### Exercise details
Rewrite each line of the following material as a Markdown table with the columns "Row" and "Line", numbering the rows and omitting blank lines. Leave the pictures out of the table.

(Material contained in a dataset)
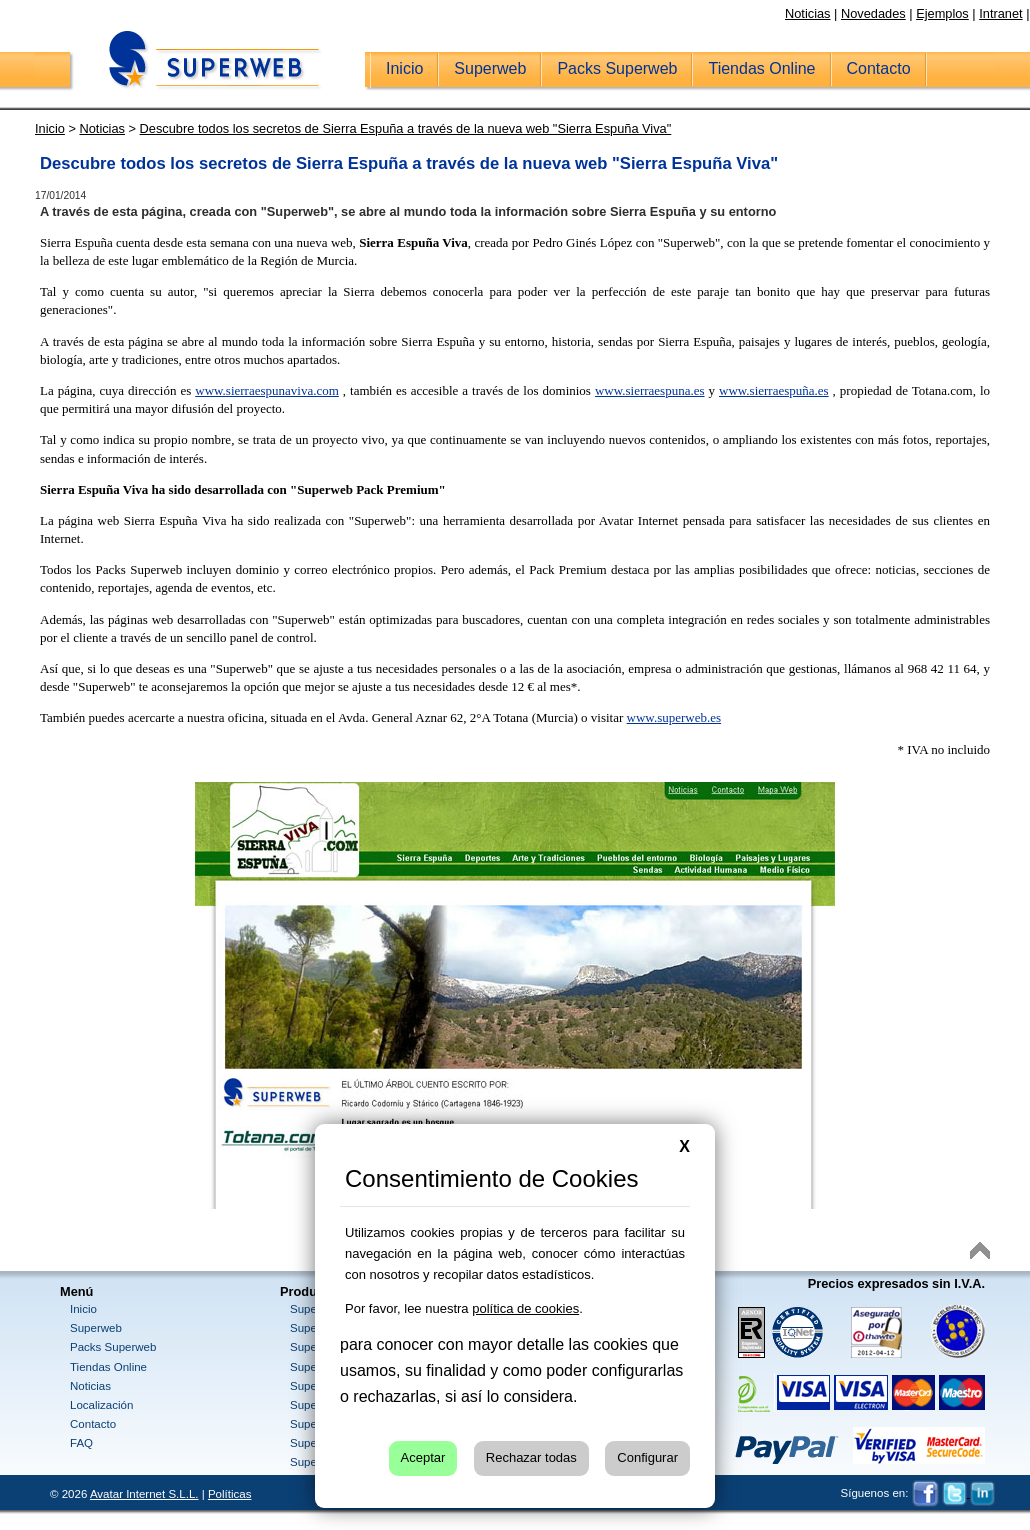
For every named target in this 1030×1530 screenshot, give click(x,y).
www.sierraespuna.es (650, 390)
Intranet (1000, 13)
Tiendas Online (108, 1367)
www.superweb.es (674, 717)
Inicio (83, 1309)
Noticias (808, 13)
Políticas (230, 1494)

### Written solution
| Row | Line |
|---|---|
| 1 | For every named target in this 1030×1530 screenshot, give click(x,y). |
| 2 | www.sierraespuna.es (650, 390) |
| 3 | Intranet (1000, 13) |
| 4 | Tiendas Online (108, 1367) |
| 5 | www.superweb.es (674, 717) |
| 6 | Inicio (83, 1309) |
| 7 | Noticias (808, 13) |
| 8 | Políticas (230, 1494) |